Coding Optimization Tips
Accurate coding starts with consistent documentation and correct E/M selection across all care phases. Here are the coding optimization tips that your practice must follow:

- Use the correct E/M level consistently by documenting medical decision making or total time for every antepartum and postpartum visit
- Never default to a mid-level E/M code without documentation support; high-risk pregnancies often warrant 99214 or 99215
- Track labor management start dates carefully to distinguish initial from subsequent day reporting
- Use Modifier 25 correctly when a provider performs a separately identifiable E/M on the same date as another service
- Do not bundle separately reportable procedures like third- or fourth-degree laceration repair into the delivery code
RCM Strategies to Reduce Denials
Revenue cycle management must become more proactive and audit-driven under the new CPT framework. These structured controls help prevent common billing errors and improve clean claim rates across all maternity care phases:
- Conduct pre-bill audits on all delivery claims to verify that deleted global codes are not appearing
- Implement staff training programs specifically focused on CPT 2027 changes before the January 1, 2027, effective date
- Use specialty-trained OB/GYN coders or hire OB/GYN billing companies who understand the clinical nuances of labor complexity classification
- Build payer-specific edit rules into your billing system to catch same-day conflict combinations before submission.
- Establish a denial tracking workflow to identify patterns related to the new codes and refine submissions accordingly
FAQs on Maternity Care Coding Under CPT 2027
Can You Still Bill Global OB Packages After January 1, 2027?
No, codes 59400, 59510, 59610, and the related global OB codes are deleted effective January 1, 2027. Submitting them will result in claim rejection. All maternity care must be billed in component form using E/M codes, labor management codes, and delivery codes separately.
When Should Labor Management Be Billed?
Labor management is billed on each calendar date the provider performs labor management services for an admitted patient. The first qualifying date uses an initial day code (59080 or 59081). All subsequent dates use subsequent day codes (59082 or 59083). Labor management is not billed when a planned cesarean proceeds without labor.

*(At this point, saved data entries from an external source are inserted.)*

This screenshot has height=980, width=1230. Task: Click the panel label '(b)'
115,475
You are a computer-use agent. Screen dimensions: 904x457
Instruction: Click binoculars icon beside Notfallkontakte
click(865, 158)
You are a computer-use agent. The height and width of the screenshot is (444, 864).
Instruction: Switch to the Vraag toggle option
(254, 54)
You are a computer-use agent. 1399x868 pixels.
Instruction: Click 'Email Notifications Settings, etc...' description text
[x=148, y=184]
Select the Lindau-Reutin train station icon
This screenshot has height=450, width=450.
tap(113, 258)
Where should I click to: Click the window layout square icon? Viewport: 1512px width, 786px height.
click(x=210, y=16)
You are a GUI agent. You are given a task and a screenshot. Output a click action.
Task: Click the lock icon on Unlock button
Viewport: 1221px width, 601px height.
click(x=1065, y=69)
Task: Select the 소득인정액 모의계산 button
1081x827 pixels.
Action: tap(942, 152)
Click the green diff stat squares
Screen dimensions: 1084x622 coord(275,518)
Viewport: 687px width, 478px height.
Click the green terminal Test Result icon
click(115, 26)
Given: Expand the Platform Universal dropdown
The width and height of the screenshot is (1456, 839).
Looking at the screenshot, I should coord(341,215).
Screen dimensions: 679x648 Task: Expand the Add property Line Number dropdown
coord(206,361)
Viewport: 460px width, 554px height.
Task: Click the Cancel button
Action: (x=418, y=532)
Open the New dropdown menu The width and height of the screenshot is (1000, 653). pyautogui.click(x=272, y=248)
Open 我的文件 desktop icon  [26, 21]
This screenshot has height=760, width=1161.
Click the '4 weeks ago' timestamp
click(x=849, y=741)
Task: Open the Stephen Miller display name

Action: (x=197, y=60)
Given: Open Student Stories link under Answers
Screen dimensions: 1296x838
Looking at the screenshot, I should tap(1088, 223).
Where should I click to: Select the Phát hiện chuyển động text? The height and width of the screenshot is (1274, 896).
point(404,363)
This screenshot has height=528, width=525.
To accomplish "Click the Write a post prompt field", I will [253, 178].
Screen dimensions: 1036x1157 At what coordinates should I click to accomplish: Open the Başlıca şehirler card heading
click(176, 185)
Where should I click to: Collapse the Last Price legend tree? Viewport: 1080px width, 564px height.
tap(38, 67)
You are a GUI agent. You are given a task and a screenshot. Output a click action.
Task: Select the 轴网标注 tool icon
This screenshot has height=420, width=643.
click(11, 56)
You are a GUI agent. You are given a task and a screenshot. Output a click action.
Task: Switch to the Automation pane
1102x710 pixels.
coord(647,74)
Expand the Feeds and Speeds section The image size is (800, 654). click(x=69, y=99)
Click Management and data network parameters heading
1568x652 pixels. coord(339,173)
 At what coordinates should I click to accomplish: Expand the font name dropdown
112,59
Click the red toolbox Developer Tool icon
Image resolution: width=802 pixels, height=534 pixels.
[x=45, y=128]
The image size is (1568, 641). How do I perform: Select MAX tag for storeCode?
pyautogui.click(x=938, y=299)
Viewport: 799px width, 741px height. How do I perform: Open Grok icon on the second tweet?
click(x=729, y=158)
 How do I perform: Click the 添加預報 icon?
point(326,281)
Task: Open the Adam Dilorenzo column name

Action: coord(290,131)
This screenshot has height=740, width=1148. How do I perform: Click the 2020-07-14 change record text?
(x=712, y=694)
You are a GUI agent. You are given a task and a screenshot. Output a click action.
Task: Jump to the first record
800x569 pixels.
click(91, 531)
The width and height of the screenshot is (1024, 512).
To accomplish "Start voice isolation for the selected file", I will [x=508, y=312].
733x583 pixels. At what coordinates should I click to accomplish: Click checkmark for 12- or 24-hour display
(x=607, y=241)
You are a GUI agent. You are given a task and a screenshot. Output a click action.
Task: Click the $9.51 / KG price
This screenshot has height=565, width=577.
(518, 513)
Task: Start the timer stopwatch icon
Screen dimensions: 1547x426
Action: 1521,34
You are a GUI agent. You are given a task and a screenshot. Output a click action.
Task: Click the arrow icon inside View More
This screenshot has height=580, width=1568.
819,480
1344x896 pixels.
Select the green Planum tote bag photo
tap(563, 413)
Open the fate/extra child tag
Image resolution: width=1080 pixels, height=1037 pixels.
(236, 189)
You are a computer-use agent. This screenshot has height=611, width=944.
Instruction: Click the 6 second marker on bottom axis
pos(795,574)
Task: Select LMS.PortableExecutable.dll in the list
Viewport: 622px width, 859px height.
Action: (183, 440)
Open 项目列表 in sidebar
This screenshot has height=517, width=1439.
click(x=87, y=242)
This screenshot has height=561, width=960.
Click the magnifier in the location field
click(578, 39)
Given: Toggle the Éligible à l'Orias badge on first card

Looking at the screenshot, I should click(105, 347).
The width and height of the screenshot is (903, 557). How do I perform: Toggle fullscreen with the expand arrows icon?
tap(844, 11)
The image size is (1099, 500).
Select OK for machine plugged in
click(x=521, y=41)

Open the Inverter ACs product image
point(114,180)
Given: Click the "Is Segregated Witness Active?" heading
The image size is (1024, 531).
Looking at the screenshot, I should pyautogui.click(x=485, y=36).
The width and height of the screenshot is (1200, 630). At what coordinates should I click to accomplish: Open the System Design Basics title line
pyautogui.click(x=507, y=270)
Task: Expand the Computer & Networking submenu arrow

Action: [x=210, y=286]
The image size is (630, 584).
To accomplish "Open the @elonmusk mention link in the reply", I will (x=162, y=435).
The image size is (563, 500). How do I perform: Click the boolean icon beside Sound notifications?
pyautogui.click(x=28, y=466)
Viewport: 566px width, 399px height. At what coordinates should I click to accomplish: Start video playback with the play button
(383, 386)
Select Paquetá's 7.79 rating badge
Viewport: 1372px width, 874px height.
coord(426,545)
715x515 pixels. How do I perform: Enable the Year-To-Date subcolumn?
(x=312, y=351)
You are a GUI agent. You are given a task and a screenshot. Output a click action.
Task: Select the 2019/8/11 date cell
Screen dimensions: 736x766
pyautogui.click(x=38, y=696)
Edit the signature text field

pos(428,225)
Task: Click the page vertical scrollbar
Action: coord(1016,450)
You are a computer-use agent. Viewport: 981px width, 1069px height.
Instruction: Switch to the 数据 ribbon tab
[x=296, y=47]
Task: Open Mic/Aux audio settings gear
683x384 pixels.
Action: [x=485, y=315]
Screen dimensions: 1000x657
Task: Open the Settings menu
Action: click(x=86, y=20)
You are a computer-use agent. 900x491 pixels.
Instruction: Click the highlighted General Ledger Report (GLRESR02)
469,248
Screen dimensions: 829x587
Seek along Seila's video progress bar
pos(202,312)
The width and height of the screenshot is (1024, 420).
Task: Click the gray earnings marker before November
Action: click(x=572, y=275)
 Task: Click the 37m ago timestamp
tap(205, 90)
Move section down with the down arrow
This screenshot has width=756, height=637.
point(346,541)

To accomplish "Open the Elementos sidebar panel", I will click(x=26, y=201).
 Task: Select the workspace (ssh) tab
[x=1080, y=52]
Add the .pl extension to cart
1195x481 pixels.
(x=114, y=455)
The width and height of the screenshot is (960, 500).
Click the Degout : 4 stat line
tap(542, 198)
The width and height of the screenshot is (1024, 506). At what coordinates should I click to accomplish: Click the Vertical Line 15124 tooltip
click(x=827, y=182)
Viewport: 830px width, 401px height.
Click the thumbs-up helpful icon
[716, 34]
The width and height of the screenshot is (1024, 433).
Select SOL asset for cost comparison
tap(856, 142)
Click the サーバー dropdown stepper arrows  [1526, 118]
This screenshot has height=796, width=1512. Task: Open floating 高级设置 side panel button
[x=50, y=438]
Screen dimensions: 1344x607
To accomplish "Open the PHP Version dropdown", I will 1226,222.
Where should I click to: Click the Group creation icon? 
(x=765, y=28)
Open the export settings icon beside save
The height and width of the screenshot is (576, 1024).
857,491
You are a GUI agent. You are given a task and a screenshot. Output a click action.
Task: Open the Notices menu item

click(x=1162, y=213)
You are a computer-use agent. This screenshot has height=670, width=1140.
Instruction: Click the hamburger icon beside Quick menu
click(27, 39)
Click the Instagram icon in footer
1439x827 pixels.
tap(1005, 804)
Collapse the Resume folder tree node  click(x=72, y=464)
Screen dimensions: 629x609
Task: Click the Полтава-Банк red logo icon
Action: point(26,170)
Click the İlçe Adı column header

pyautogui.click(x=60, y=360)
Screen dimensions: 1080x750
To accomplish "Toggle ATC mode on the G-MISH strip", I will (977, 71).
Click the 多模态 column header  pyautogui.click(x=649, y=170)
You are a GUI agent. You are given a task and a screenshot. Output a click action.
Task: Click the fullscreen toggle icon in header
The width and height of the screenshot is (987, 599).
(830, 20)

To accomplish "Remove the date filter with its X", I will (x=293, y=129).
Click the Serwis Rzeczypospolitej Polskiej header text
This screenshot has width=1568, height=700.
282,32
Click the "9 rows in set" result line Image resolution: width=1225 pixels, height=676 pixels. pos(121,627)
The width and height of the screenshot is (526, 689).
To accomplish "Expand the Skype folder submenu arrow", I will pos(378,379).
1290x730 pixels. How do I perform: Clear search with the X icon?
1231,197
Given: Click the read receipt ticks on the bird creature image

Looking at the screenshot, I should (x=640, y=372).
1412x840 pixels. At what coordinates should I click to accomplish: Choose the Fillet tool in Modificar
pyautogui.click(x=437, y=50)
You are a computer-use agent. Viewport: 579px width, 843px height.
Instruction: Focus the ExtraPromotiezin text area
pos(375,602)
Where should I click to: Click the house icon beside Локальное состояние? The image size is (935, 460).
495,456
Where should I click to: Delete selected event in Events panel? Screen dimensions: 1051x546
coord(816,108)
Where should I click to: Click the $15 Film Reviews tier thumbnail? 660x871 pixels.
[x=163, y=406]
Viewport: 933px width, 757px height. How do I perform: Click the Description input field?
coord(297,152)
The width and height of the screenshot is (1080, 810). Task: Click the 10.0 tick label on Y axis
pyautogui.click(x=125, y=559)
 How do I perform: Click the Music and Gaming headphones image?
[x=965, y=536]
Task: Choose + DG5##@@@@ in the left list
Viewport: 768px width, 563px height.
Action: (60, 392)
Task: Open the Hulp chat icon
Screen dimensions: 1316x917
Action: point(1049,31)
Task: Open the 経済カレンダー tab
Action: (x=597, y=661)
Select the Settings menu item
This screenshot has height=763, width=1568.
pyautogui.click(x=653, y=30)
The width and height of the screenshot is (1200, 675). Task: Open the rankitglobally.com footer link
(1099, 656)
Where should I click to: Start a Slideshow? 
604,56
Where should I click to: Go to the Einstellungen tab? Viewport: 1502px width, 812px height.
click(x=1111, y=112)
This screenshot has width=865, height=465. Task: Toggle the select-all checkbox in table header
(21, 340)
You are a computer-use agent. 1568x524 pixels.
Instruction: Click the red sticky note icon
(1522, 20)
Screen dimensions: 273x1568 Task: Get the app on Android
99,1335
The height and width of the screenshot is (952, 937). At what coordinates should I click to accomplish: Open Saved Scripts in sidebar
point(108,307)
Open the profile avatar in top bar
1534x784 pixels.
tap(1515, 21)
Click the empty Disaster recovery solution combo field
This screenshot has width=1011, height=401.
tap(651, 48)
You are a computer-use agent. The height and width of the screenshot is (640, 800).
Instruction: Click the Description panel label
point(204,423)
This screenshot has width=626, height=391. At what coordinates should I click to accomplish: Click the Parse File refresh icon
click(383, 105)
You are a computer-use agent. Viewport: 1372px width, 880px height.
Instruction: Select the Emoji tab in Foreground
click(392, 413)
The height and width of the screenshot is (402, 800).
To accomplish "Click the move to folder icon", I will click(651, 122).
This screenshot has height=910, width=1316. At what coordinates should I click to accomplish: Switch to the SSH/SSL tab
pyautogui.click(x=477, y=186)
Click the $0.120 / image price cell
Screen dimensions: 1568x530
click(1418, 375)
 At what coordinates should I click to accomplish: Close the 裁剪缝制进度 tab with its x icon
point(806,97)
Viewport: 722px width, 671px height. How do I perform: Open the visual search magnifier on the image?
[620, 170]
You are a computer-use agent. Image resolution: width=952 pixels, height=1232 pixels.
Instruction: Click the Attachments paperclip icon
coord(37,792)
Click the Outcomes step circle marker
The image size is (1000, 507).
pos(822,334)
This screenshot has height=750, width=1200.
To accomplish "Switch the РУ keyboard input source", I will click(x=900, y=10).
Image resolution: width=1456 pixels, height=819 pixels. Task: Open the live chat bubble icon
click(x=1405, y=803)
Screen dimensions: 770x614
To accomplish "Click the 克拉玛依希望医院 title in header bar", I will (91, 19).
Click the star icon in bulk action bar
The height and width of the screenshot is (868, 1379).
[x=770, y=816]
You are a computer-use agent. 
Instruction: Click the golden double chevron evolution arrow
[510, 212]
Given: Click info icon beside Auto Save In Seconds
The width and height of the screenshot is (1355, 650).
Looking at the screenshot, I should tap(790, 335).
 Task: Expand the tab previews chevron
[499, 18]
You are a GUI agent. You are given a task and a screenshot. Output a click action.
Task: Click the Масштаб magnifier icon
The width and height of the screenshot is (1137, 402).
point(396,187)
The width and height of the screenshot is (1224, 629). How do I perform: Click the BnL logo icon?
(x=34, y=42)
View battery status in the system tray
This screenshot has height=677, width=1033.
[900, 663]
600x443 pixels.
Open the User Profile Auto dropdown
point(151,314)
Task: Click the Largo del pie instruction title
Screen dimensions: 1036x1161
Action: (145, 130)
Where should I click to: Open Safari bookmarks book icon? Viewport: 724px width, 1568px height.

How do you Code Postpartum Visits?
Postpartum visits are reported with the appropriate E/M code for the setting and date of service. Inpatient visits use hospital E/M codes (99231-99236 or 99238-99239). Outpatient visits use office, telehealth, or home visit codes.
Can Multiple Providers Bill For The Same Patient On The Same Date?
Yes, in some circumstances. A consulting provider who evaluates but does not assume care may report E/M codes, such as inpatient consultation codes or interprofessional telephone or electronic consultation codes. However, providers in the same group practice are treated as a single entity for purposes of labor management and inpatient E/M reporting. Advanced practice nurses and physician assistants working with physicians are considered to be in the exact same specialty.
What Happens When a Continuous Labor Management Encounter Spans Midnight?
A continuous visit requiring continuous personal provider attendance at bedside that spans the transition between two calendar dates is a single service. It is reported once on one of the two calendar dates.
Conclusion
CPT 2027 transforms maternity care coding from a bundled model into a component-based system. Every phase of care now requires accurate, separately documented, and separately billed services.
For OB/GYN billing teams, preparation is essential. The deleted global codes must be removed from billing systems. New labor management codes must be understood and applied correctly. E/M documentation must support each antepartum and postpartum visit independently.
Practices that invest in coder training, documentation improvement, and system updates before January 1, 2027, will be positioned to capture revenue accurately and avoid denials. Those who wait risk claim rejections, compliance exposure, and lost reimbursement. Understanding these changes now gives your team the lead time to prepare, train, and implement before the effective date.